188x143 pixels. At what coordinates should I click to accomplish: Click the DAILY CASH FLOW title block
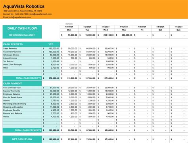tap(22, 32)
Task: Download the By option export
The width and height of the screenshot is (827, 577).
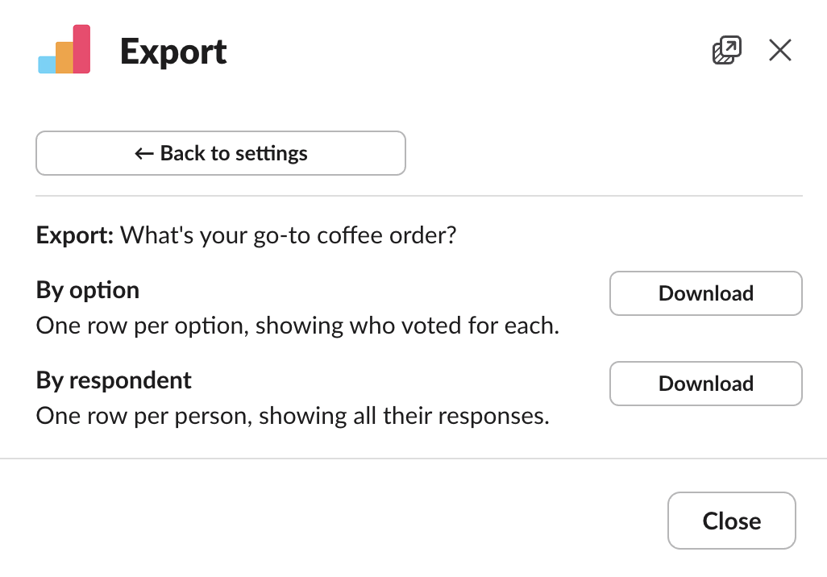Action: [x=705, y=293]
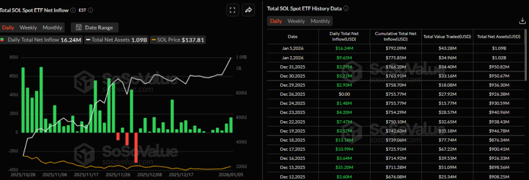Toggle SOL Price line on chart
Viewport: 529px width, 180px height.
click(178, 40)
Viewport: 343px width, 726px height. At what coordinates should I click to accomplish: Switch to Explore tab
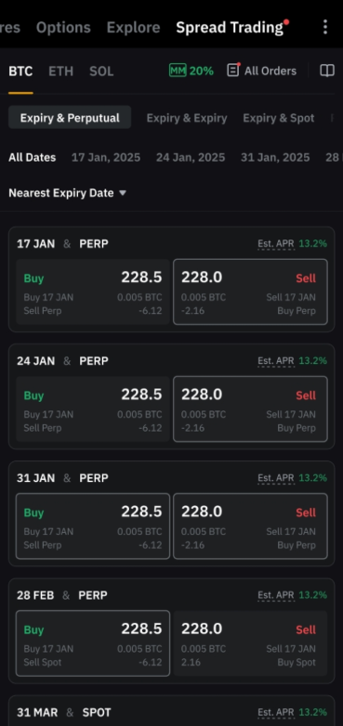pyautogui.click(x=133, y=27)
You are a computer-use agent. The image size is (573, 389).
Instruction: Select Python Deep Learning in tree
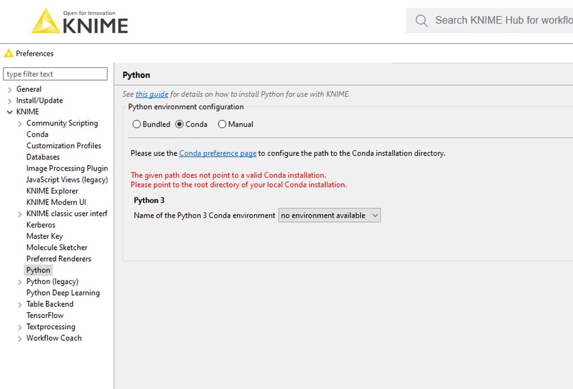pos(63,293)
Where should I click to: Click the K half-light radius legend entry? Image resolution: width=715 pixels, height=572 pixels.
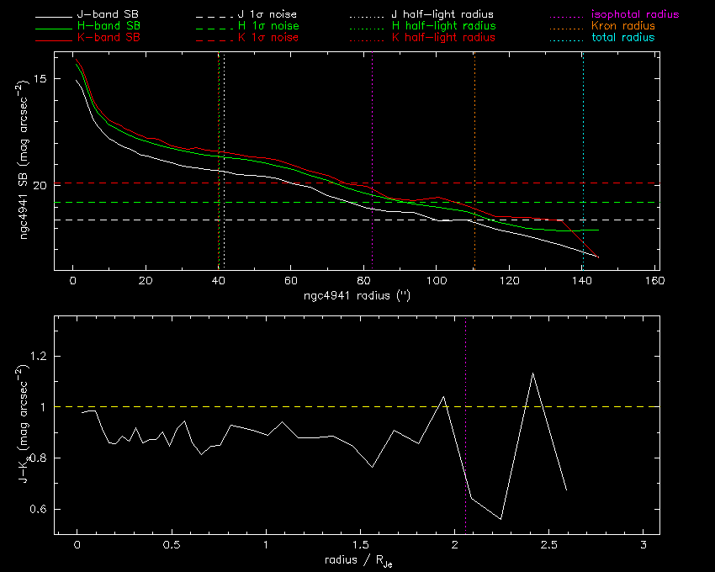click(x=442, y=38)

+ + + +

WHAT IS NEEDED - Copy the material above word for word, leaving out the pictures.

OUTPUT FOR THIS TASK -
188x143 pixels. At what coordinates should I click to accomplish: Click the DAILY CASH FLOW title block
tap(22, 32)
Task: Download the By option export
The width and height of the screenshot is (827, 577).
Action: [x=705, y=293]
Toggle SOL Price line on chart
Viewport: 529px width, 180px height.
click(178, 40)
Viewport: 343px width, 726px height. At what coordinates should I click to accomplish: Switch to Explore tab
pyautogui.click(x=133, y=27)
You are a computer-use agent. The image size is (573, 389).
Instruction: Select Python Deep Learning in tree
pos(63,293)
Where should I click to: Click the K half-light radius legend entry? Image resolution: width=715 pixels, height=572 pixels.
click(x=442, y=38)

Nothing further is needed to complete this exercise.